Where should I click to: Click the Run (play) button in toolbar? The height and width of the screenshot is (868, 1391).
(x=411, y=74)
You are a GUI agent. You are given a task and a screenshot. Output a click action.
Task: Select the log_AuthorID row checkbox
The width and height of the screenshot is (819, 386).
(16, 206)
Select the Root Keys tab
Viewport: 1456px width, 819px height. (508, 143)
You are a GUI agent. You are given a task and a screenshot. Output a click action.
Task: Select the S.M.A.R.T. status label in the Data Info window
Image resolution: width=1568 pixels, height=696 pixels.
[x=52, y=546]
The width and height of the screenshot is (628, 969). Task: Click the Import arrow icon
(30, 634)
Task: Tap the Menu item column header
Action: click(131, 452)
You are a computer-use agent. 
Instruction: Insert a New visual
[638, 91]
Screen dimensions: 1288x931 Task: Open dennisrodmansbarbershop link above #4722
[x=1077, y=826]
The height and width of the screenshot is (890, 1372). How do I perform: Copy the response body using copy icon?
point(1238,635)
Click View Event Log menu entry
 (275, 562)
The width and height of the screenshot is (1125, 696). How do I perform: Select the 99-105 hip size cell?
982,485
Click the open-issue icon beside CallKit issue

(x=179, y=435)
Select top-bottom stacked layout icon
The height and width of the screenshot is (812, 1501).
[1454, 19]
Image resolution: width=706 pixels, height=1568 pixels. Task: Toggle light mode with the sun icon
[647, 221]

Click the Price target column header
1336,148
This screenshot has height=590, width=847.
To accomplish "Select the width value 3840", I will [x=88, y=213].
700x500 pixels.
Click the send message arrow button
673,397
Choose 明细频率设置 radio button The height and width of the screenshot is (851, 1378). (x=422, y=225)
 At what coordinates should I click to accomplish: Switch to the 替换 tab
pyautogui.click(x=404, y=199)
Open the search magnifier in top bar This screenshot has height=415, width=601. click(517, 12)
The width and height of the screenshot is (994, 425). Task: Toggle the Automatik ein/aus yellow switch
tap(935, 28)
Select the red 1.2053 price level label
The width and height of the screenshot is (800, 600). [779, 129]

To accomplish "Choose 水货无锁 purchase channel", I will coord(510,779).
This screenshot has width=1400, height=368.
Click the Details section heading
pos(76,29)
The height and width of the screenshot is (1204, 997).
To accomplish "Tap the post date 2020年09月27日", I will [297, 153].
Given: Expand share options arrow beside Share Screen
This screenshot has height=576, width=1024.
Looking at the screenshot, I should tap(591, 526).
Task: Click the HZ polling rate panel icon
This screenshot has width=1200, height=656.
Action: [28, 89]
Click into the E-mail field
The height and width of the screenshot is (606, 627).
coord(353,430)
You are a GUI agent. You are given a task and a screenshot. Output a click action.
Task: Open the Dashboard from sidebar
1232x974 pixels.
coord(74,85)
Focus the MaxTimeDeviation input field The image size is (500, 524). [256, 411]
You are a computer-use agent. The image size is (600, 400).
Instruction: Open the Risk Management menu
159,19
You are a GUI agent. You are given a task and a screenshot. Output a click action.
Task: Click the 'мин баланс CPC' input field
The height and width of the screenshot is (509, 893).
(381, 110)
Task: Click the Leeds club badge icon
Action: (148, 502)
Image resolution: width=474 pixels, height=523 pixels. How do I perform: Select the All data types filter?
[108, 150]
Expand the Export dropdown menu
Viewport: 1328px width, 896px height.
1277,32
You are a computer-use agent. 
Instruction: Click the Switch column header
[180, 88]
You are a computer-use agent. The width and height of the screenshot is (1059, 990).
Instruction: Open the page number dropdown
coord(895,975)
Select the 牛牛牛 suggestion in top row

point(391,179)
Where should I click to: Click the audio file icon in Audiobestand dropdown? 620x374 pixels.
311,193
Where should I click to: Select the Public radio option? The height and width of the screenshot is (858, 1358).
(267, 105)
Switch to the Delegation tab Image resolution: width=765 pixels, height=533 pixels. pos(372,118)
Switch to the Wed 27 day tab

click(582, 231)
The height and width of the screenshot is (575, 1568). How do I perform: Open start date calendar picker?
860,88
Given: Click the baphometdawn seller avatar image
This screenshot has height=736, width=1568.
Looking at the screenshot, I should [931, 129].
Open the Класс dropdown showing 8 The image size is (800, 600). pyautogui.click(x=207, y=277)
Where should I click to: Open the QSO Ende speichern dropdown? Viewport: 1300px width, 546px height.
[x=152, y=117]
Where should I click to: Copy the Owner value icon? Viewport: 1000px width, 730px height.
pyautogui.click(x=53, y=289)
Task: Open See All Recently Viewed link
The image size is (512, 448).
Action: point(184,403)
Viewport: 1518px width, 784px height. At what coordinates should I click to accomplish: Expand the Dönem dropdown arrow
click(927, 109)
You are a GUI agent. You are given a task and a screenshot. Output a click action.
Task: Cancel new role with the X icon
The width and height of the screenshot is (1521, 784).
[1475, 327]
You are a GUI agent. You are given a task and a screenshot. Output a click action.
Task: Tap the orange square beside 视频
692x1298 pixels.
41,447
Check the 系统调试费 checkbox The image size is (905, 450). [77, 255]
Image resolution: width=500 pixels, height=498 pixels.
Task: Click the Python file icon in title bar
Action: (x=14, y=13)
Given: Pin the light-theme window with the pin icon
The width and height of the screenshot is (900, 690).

----------------------------------------

WHAT YOU NEED TO DO:
In this exercise, give every record above again exactly.

EXERCISE ANSWER:
Where should I click to: Click the Run (play) button in toolbar? The height and width of the screenshot is (868, 1391).
(x=411, y=74)
You are a GUI agent. You are given a task and a screenshot. Output a click action.
Task: Select the log_AuthorID row checkbox
The width and height of the screenshot is (819, 386).
(16, 206)
Select the Root Keys tab
Viewport: 1456px width, 819px height. (508, 143)
You are a GUI agent. You are given a task and a screenshot. Output a click action.
Task: Select the S.M.A.R.T. status label in the Data Info window
Image resolution: width=1568 pixels, height=696 pixels.
[x=52, y=546]
The width and height of the screenshot is (628, 969). Task: Click the Import arrow icon
(30, 634)
Task: Tap the Menu item column header
Action: click(131, 452)
You are a computer-use agent. 
Instruction: Insert a New visual
[638, 91]
Screen dimensions: 1288x931 Task: Open dennisrodmansbarbershop link above #4722
[x=1077, y=826]
The height and width of the screenshot is (890, 1372). How do I perform: Copy the response body using copy icon?
point(1238,635)
Click View Event Log menu entry
 (275, 562)
The width and height of the screenshot is (1125, 696). How do I perform: Select the 99-105 hip size cell?
982,485
Click the open-issue icon beside CallKit issue

(x=179, y=435)
Select top-bottom stacked layout icon
The height and width of the screenshot is (812, 1501).
[1454, 19]
Image resolution: width=706 pixels, height=1568 pixels. Task: Toggle light mode with the sun icon
[647, 221]

Click the Price target column header
1336,148
This screenshot has height=590, width=847.
To accomplish "Select the width value 3840", I will [x=88, y=213].
700x500 pixels.
Click the send message arrow button
673,397
Choose 明细频率设置 radio button The height and width of the screenshot is (851, 1378). (x=422, y=225)
 At what coordinates should I click to accomplish: Switch to the 替换 tab
pyautogui.click(x=404, y=199)
Open the search magnifier in top bar This screenshot has height=415, width=601. click(517, 12)
The width and height of the screenshot is (994, 425). Task: Toggle the Automatik ein/aus yellow switch
tap(935, 28)
Select the red 1.2053 price level label
The width and height of the screenshot is (800, 600). [779, 129]

To accomplish "Choose 水货无锁 purchase channel", I will coord(510,779).
This screenshot has width=1400, height=368.
Click the Details section heading
pos(76,29)
The height and width of the screenshot is (1204, 997).
To accomplish "Tap the post date 2020年09月27日", I will [297, 153].
Given: Expand share options arrow beside Share Screen
This screenshot has height=576, width=1024.
Looking at the screenshot, I should tap(591, 526).
Task: Click the HZ polling rate panel icon
This screenshot has width=1200, height=656.
Action: [28, 89]
Click into the E-mail field
The height and width of the screenshot is (606, 627).
coord(353,430)
You are a GUI agent. You are given a task and a screenshot. Output a click action.
Task: Open the Dashboard from sidebar
1232x974 pixels.
coord(74,85)
Focus the MaxTimeDeviation input field The image size is (500, 524). [256, 411]
You are a computer-use agent. The image size is (600, 400).
Instruction: Open the Risk Management menu
159,19
You are a GUI agent. You are given a task and a screenshot. Output a click action.
Task: Click the 'мин баланс CPC' input field
The height and width of the screenshot is (509, 893).
(381, 110)
Task: Click the Leeds club badge icon
Action: (148, 502)
Image resolution: width=474 pixels, height=523 pixels. How do I perform: Select the All data types filter?
[108, 150]
Expand the Export dropdown menu
Viewport: 1328px width, 896px height.
1277,32
You are a computer-use agent. 
Instruction: Click the Switch column header
[180, 88]
You are a computer-use agent. The width and height of the screenshot is (1059, 990).
Instruction: Open the page number dropdown
coord(895,975)
Select the 牛牛牛 suggestion in top row

point(391,179)
Where should I click to: Click the audio file icon in Audiobestand dropdown? 620x374 pixels.
311,193
Where should I click to: Select the Public radio option? The height and width of the screenshot is (858, 1358).
(267, 105)
Switch to the Delegation tab Image resolution: width=765 pixels, height=533 pixels. pos(372,118)
Switch to the Wed 27 day tab

click(582, 231)
The height and width of the screenshot is (575, 1568). How do I perform: Open start date calendar picker?
860,88
Given: Click the baphometdawn seller avatar image
This screenshot has height=736, width=1568.
Looking at the screenshot, I should [931, 129].
Open the Класс dropdown showing 8 The image size is (800, 600). pyautogui.click(x=207, y=277)
Where should I click to: Open the QSO Ende speichern dropdown? Viewport: 1300px width, 546px height.
[x=152, y=117]
Where should I click to: Copy the Owner value icon? Viewport: 1000px width, 730px height.
pyautogui.click(x=53, y=289)
Task: Open See All Recently Viewed link
The image size is (512, 448).
Action: point(184,403)
Viewport: 1518px width, 784px height. At what coordinates should I click to accomplish: Expand the Dönem dropdown arrow
click(927, 109)
You are a GUI agent. You are given a task and a screenshot. Output a click action.
Task: Cancel new role with the X icon
The width and height of the screenshot is (1521, 784).
[1475, 327]
You are a GUI agent. You are given a task and a screenshot. Output a click action.
Task: Tap the orange square beside 视频
692x1298 pixels.
41,447
Check the 系统调试费 checkbox The image size is (905, 450). [77, 255]
Image resolution: width=500 pixels, height=498 pixels.
Task: Click the Python file icon in title bar
Action: (x=14, y=13)
Given: Pin the light-theme window with the pin icon
The width and height of the screenshot is (900, 690).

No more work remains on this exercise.